**EXERCISE**
Rewrite the lines from the one containing "This screenshot has width=991, height=528." through the end of the material, changing "price axis" to "price scale" and leaving everything else as it is.

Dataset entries

------------------------------------------------------------

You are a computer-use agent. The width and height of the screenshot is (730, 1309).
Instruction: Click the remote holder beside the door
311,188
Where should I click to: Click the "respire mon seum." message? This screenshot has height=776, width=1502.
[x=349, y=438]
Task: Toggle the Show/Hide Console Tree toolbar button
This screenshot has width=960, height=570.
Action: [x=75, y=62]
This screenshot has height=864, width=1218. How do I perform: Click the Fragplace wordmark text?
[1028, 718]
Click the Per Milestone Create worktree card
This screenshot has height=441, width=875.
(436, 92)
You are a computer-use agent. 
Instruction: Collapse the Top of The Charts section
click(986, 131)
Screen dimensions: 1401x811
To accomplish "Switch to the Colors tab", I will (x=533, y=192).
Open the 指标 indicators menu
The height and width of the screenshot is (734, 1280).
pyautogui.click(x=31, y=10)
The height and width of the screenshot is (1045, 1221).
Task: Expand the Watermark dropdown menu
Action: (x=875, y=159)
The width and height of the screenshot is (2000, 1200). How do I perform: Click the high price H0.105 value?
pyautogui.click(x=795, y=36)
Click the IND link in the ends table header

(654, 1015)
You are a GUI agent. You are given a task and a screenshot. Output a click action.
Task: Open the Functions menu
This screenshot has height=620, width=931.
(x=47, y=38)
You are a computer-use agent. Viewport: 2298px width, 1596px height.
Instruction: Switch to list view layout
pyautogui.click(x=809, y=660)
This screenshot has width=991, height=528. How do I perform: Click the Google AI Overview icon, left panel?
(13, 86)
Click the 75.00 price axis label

------------------------------------------------------------

**WORKED ANSWER**
This screenshot has width=991, height=528. How do I perform: Click the Google AI Overview icon, left panel?
(13, 86)
Click the 75.00 price scale label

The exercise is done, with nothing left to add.